Margin expansion a big positive: In an era when other auto players are experiencing margin squeeze, Ashok Leyland’s margin expansion of 70 basis points during the quarter is praiseworthy. While the increase in raw material costs is in line with its peers, it is the savings on the wages and other expenditure front that has helped the company nose ahead. It should be remembered that the company has embarked on a VRS plan and the benefits of the same are being reflected in terms of lower wage costs. Other expenses, as a percentage of sales, have also reduced by a significant 250 basis points.
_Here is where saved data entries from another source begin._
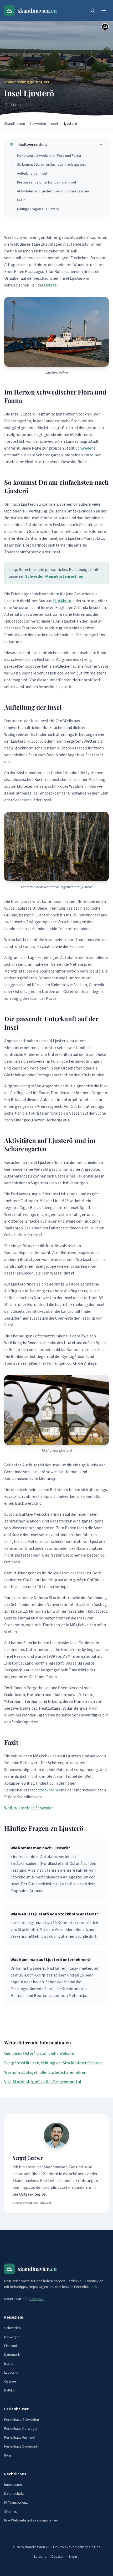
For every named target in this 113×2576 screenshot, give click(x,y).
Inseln (55, 123)
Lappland (11, 2372)
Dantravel (36, 2299)
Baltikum (11, 2390)
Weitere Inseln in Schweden (29, 1808)
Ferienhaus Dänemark (21, 2446)
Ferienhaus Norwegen (21, 2428)
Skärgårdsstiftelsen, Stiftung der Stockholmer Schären (53, 2063)
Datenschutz (14, 2493)
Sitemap (10, 2511)
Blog (7, 2455)
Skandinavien (14, 123)
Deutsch (58, 2556)
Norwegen (12, 2337)
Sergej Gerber (28, 2158)
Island (8, 2363)
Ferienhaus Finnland (19, 2437)
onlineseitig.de (89, 2547)
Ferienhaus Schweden (21, 2419)
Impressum (13, 2484)
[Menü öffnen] (103, 10)
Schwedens (85, 448)
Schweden (37, 123)
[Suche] (92, 10)
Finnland (10, 2345)
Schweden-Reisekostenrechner (54, 576)
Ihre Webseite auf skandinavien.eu (31, 2520)
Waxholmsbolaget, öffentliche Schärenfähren (45, 2072)
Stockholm (63, 601)
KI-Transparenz (16, 2502)
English (74, 2556)
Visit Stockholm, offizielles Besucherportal (42, 2082)
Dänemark (12, 2354)
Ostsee (50, 285)
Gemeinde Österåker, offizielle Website (39, 2053)
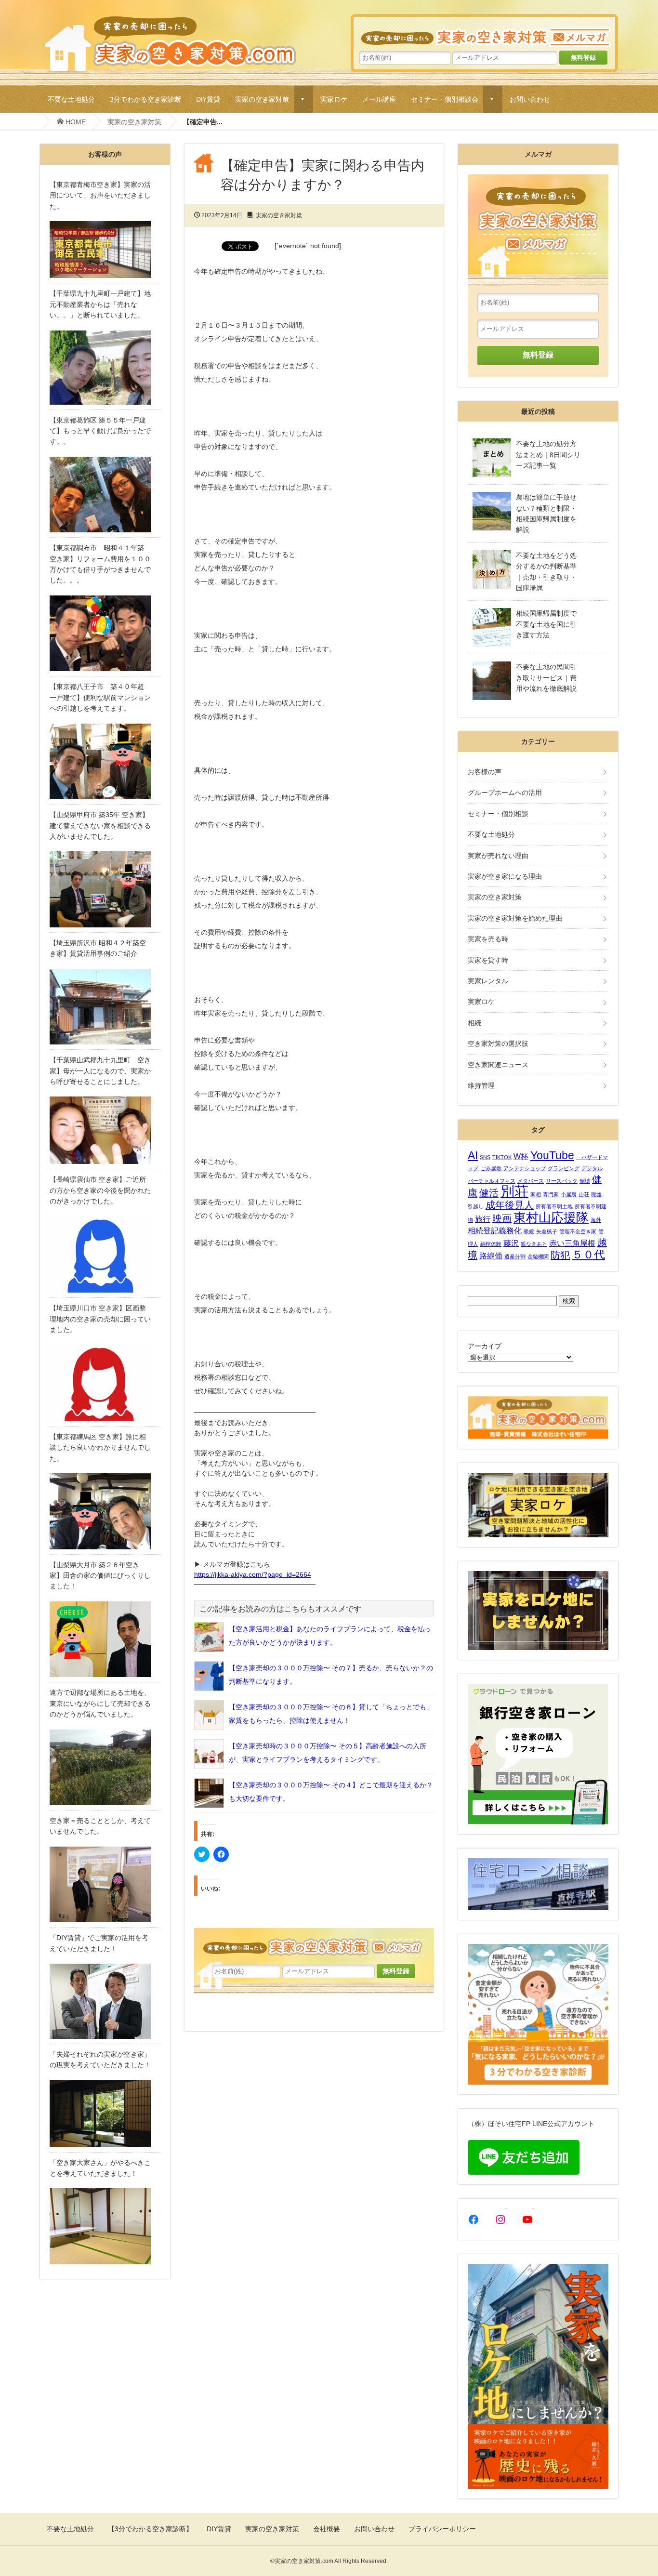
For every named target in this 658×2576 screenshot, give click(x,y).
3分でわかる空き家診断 (145, 99)
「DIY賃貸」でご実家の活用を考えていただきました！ (99, 1943)
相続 (474, 1023)
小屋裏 (569, 1194)
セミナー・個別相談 (498, 814)
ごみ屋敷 (490, 1168)
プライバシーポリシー (442, 2529)
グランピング (563, 1168)
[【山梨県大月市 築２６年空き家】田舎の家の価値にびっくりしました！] (105, 1639)
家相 (535, 1194)
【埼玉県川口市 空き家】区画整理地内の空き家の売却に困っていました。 (100, 1319)
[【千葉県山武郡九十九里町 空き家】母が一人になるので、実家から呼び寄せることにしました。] (105, 1130)
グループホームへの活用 (505, 792)
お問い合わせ (530, 99)
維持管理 (481, 1085)
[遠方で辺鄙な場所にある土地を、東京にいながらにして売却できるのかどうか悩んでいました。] (105, 1767)
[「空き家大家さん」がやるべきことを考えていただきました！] (105, 2226)
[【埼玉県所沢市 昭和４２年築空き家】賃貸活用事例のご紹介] (105, 1007)
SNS (485, 1157)
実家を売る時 (488, 939)
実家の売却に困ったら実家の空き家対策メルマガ (484, 32)
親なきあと (534, 1244)
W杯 (520, 1156)
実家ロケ (333, 99)
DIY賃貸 (208, 99)
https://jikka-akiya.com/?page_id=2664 (252, 1574)
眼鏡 (529, 1231)
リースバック (562, 1181)
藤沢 (511, 1243)
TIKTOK (502, 1157)
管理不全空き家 (577, 1231)
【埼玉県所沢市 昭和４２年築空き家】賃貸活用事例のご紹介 (98, 948)
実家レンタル (488, 981)
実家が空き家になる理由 (505, 876)
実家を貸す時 (488, 960)
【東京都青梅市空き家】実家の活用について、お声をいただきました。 (100, 195)
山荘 (584, 1194)
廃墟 (596, 1194)
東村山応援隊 (551, 1217)
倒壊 (584, 1181)
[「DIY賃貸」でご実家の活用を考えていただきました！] (105, 2001)
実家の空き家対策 (262, 99)
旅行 (482, 1219)
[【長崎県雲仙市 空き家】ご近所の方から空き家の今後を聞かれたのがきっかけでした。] (105, 1255)
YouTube (552, 1155)
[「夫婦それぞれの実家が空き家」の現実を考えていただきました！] (105, 2113)
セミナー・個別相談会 (444, 99)
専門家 (551, 1194)
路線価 (490, 1255)
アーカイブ (484, 1346)
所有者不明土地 (554, 1206)
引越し (476, 1206)
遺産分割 (515, 1256)
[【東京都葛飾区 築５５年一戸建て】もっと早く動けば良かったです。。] (105, 495)
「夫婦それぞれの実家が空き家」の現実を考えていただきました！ (100, 2059)
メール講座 (379, 99)
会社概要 (326, 2529)
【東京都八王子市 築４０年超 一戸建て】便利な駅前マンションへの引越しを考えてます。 (100, 697)
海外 (596, 1220)
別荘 (514, 1191)
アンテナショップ (524, 1168)
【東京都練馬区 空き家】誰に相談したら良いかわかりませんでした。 (100, 1447)
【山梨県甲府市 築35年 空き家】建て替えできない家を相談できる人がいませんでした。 (100, 825)
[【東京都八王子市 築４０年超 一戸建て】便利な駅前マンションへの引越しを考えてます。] (105, 762)
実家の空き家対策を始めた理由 (515, 918)
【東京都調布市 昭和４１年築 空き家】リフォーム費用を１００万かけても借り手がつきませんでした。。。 (100, 564)
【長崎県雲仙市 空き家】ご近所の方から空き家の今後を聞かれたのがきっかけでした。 (100, 1190)
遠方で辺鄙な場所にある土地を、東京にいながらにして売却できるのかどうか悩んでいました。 (100, 1703)
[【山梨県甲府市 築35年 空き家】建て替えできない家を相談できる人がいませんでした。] (105, 889)
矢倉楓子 (546, 1231)
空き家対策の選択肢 (498, 1043)
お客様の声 (484, 772)
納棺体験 (490, 1244)
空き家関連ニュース (498, 1065)
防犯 (560, 1255)
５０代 (588, 1254)
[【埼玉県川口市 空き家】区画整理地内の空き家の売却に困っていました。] (105, 1383)
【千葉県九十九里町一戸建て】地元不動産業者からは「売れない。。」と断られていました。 (100, 304)
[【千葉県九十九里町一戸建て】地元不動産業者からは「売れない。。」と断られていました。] (105, 368)
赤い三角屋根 (572, 1243)
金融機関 (538, 1256)
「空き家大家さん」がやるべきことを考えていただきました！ (100, 2168)
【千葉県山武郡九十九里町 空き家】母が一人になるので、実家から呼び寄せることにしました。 (100, 1070)
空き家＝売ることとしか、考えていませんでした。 (100, 1826)
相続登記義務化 (495, 1230)
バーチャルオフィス (491, 1181)
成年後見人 (510, 1205)
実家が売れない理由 (498, 855)
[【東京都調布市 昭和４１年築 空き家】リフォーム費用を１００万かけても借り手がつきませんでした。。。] (105, 633)
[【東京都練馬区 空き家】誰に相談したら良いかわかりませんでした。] (105, 1511)
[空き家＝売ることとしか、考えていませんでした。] (105, 1885)
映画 (502, 1218)
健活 (489, 1193)
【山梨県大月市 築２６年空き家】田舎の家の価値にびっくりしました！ (100, 1575)
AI (473, 1155)
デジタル (592, 1168)
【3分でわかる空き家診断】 (150, 2529)
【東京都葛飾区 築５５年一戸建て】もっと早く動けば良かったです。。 (100, 431)
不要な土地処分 (71, 99)
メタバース (530, 1181)
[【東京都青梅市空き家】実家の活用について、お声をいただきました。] (105, 249)
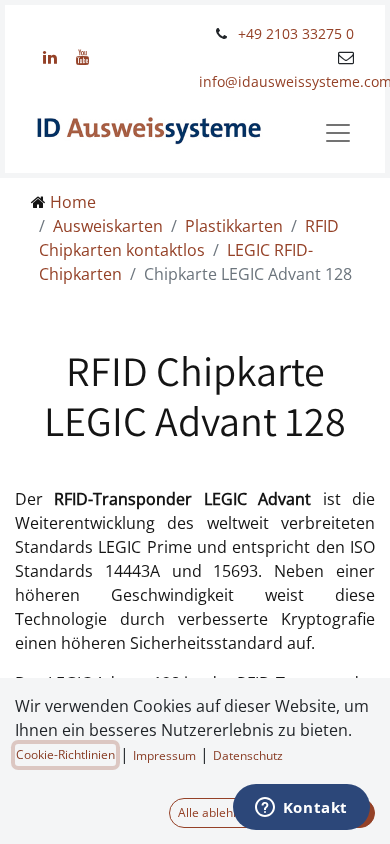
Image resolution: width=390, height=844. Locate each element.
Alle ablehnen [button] (216, 812)
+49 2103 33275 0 (296, 33)
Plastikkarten (234, 226)
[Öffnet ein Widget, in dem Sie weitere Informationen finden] (301, 809)
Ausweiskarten (108, 226)
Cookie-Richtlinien (65, 754)
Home (73, 202)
All round benefits for bottomline: Apart from expansion in operating margins, higher other income, benign depreciation outgo and sharp reduction in interest costs have all helped the bottomline to grow at a faster rate than the operating profit and thus cap off another excellent quarter for the company.

What to expect?
At Rs 48, the stock trades at a multiple of 10.6 times our estimated FY09 earnings. Ashok Leyland is setting up a new plant in Uttaranchal and is also looking to launch several new products. While these are steps in the right direction, given the cyclicality of the industry and company’s track record of underperformance, we believe the current valuations fully reflect the medium term perspective and hence, the risk reward ratio seems to be in favour of the former.